With all due respect to the effort involved, these are solutions only a C++ expert could love. It harkens back to days long-gone-by of TCHAR type and TEXT(...) macros when programming on Microsoft Windows, which has been regarded with some small amount of disdain in Windows Programming for well over a decade now. It is troublesome to program in this form and communicating to programs not familiar with the convention results in higher operational overhead for developers that need to get used to this. There’s also just the risk of forgetting to do this and suffering compile-time breaks that only manifest in certain testing modes (e.g., developing in C++14/17 mode but running Continuous Integration against C++20). This is why the ANSI and Codepage-based functions are discouraged for new applications, and Windows API users are encouraged to use the Unicode-based, W-suffixed functions and nothing else. Even non-Microsoft sources encourage this, e.g. explicitly on the UTF-8 Everywhere Page and Microsoft itself has embraced UTF-8 by instructing application developers to deploy manifests with their program to request UTF-8 data where applicable.

There are other solutions as well, such as constructing a char_array<N> type that holds the data. This is a little bit more elegant and usable, but still requires substituting places of character arrays with different types entirely and relying on (implicit) conversions to make it work as expected. This does not play nice with templated functions in C++, and is just completely impossible in C code.

3.1. C Compatibility

Worse, this code impacts C Compatibility both before and after any changes to u8 or introductions to char8_t in the C language. What used to be portable C and C++ code that could live in headers now breaks, similar to the C++17 to C++20 transition:

extern const char* a = u8"a"; // Works in C (using default extensions), broken in C++20
extern const char b[] = u8"b"; // Works in C, broken in C++20
extern const unsigned char* c = u8"c"; // Works in C (using default extensions), broken in C++20
extern const unsigned char d[] = u8"d"; // Works in C, broken in C++20

This is kind of break in previously working code may be too far reaching. Even if the char8_t for C paper, N2653 passes for C23 (or later), it only introduces char8_t in a C-style. That is, char8_t is simply a type definition for unsigned char, similar to how char16_t and char32_t are defined in library headers for C using uint_least(16/32)_t. This still gives us the benefit of type-generic programming in C with _Generic, macros, and more, but still leaves us with the compatibility problem. Namely, a construct that should definitely work between C and C++ that break are:

extern const unsigned char d[] = u8"d"; // Works in C even after N2653, breaks in C++20

These breaks have caused issues, including for very popular C and C++ libraries, and the solution is adding C++20-specific overloads. But this does nothing to help individuals who are trying to write C++11, 14, and 17 code that needs to eventually transition to use char8_t. To ease portability between the two languages in shared header code and to enable the ability for individuals porting C++11-to-C++17 code to C++20, this proposal works to allow initialization of unsigned char arrays (and other ordinary character array types) from u8"" string literals.
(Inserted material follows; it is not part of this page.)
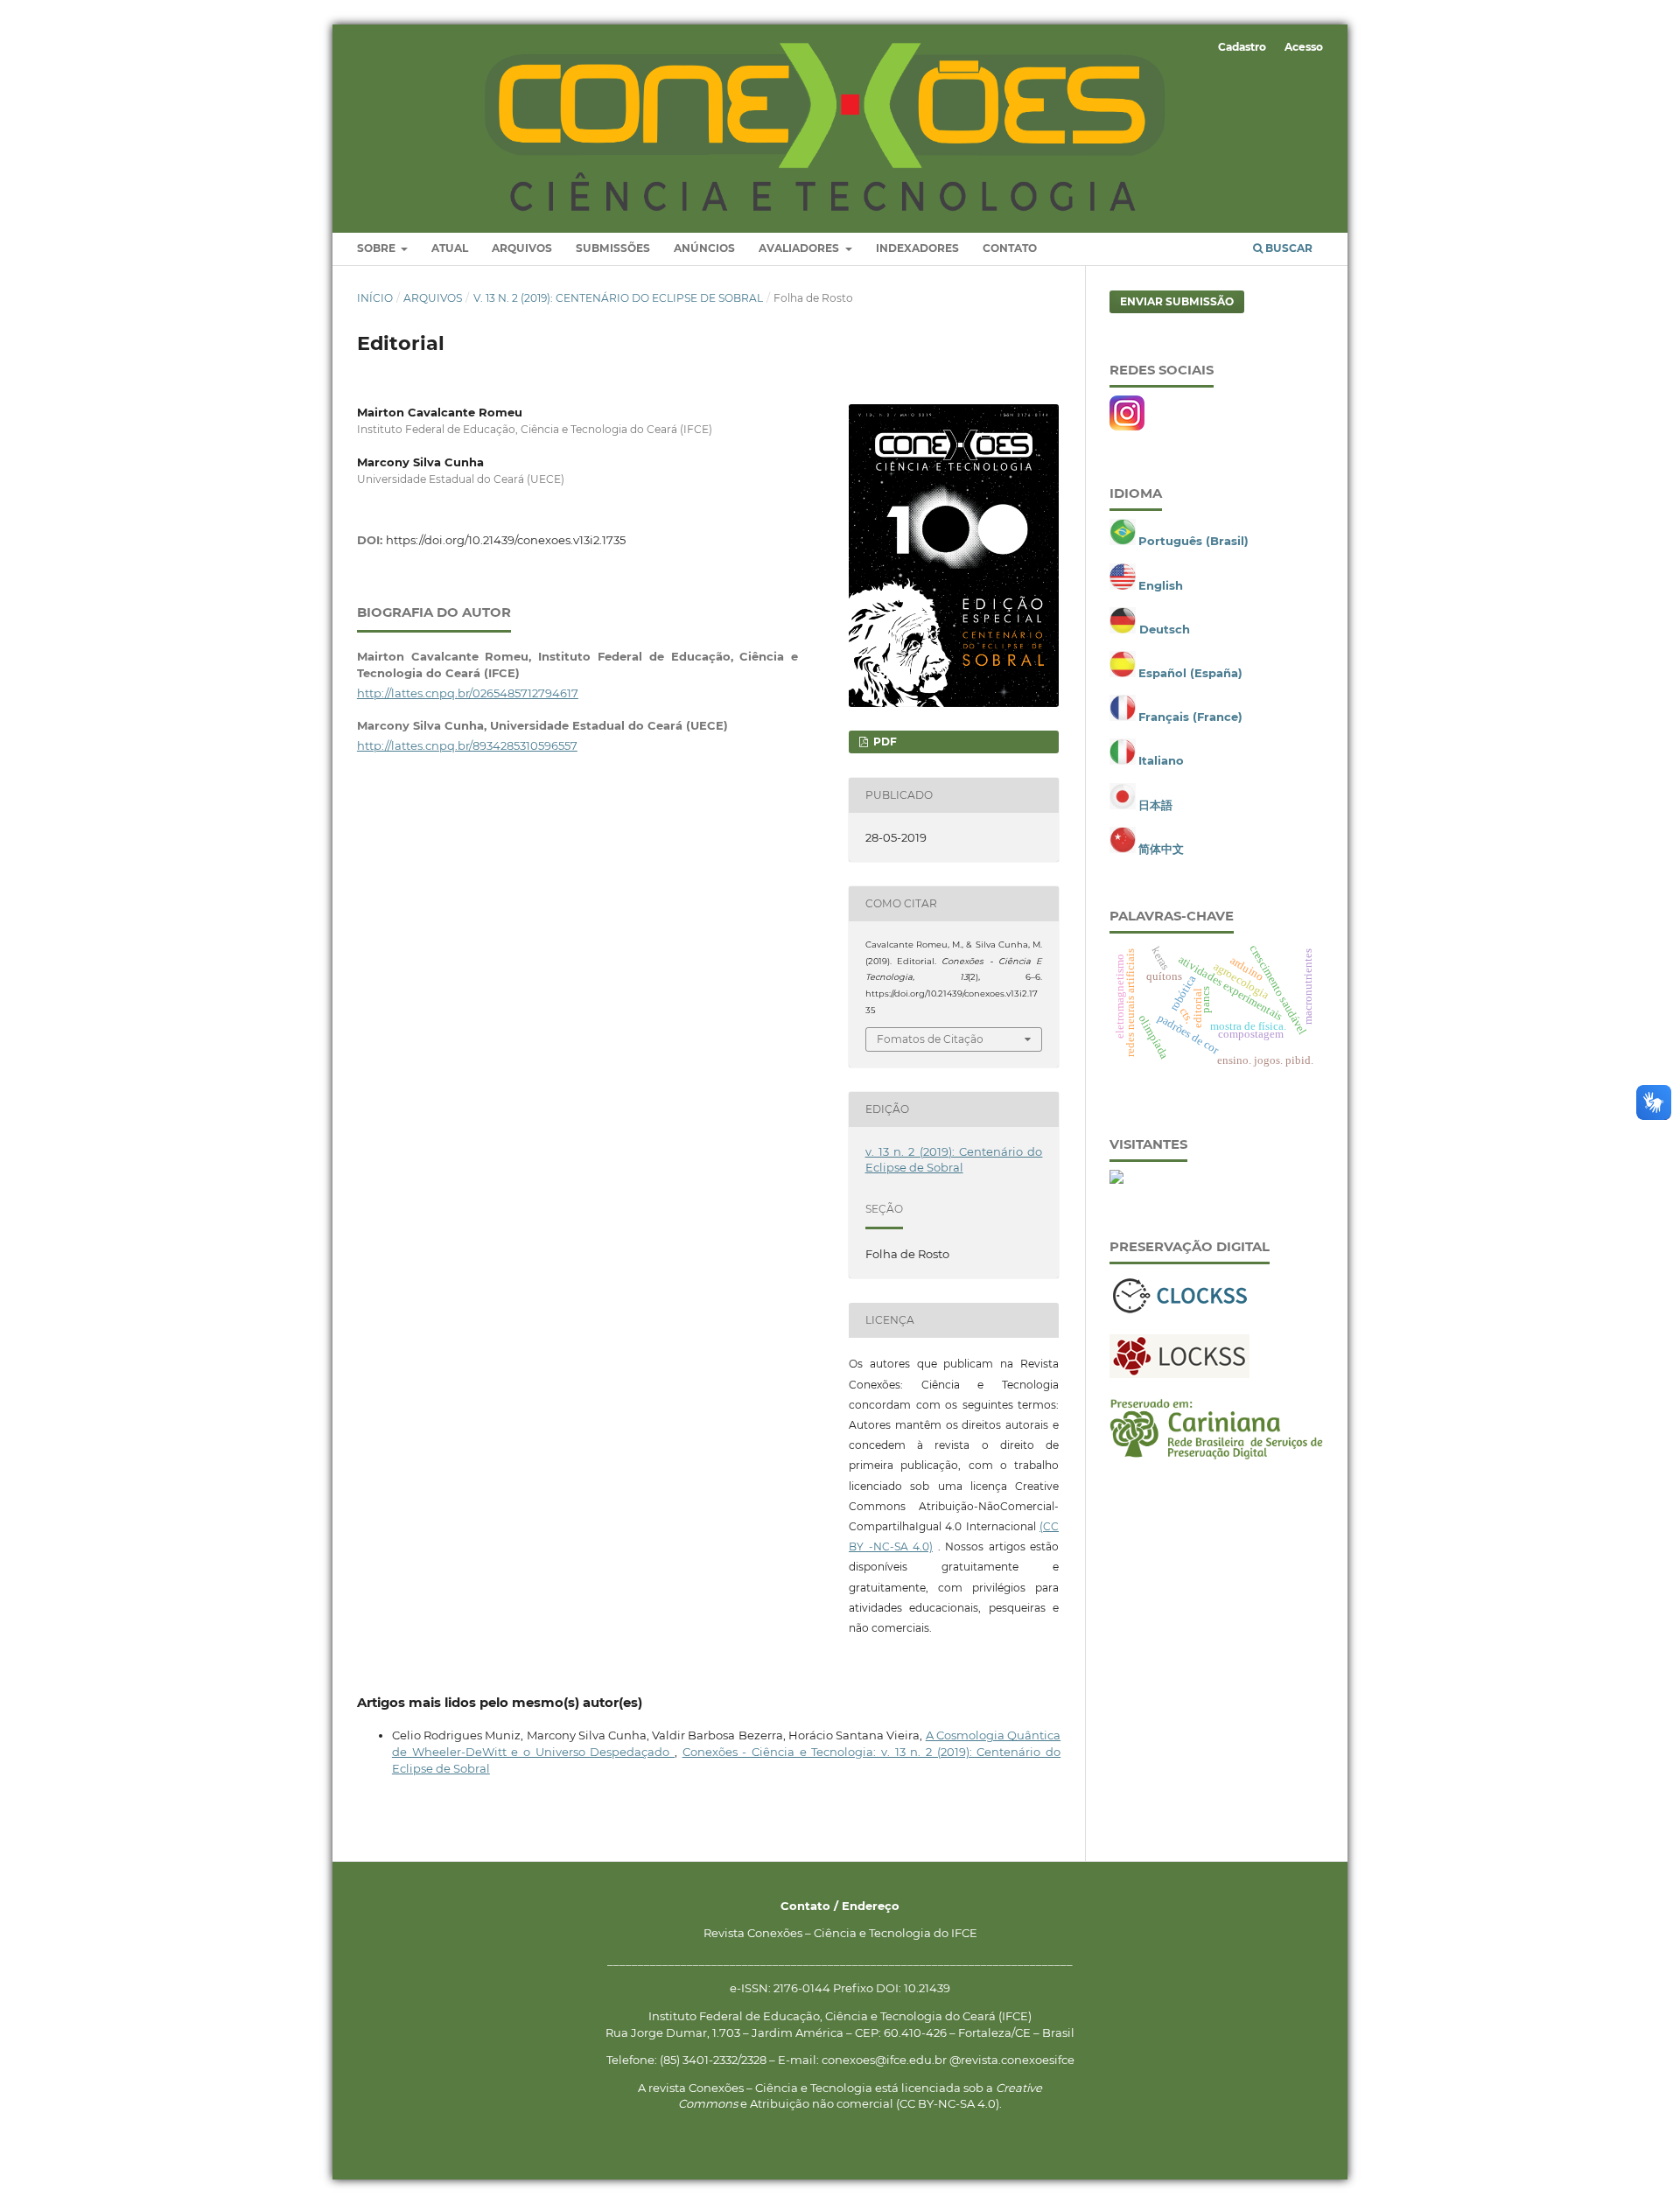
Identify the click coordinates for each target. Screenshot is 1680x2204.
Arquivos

3.2. Compatibility Troubles in Existing Libraries

There are many libraries that have sustained usability decreases from the introduction of const char8_t[] as the type for u8"" string literals. Popular user libraries such as Dear imgui, nlohmann::json, and many others suffer from these issues. For example:

Basically dear imgui wants to uses low-level types here const char* + promote terse code, u8"" was perfect for encoding strings. When using the lib users typically use LOTS of literals. Now users can’t without a cast or us adding overloads to several hundreds entry points.

Those users, the majority are silent in the first place, they are used to that kind of software not working well for their languages, they move on. Dear imgui supported them somehow (very imperfectly but enough to attract a crowd). Now things became much less attractive.

… The lib is designed for very fast iteration, compact code, imho it is a great loss.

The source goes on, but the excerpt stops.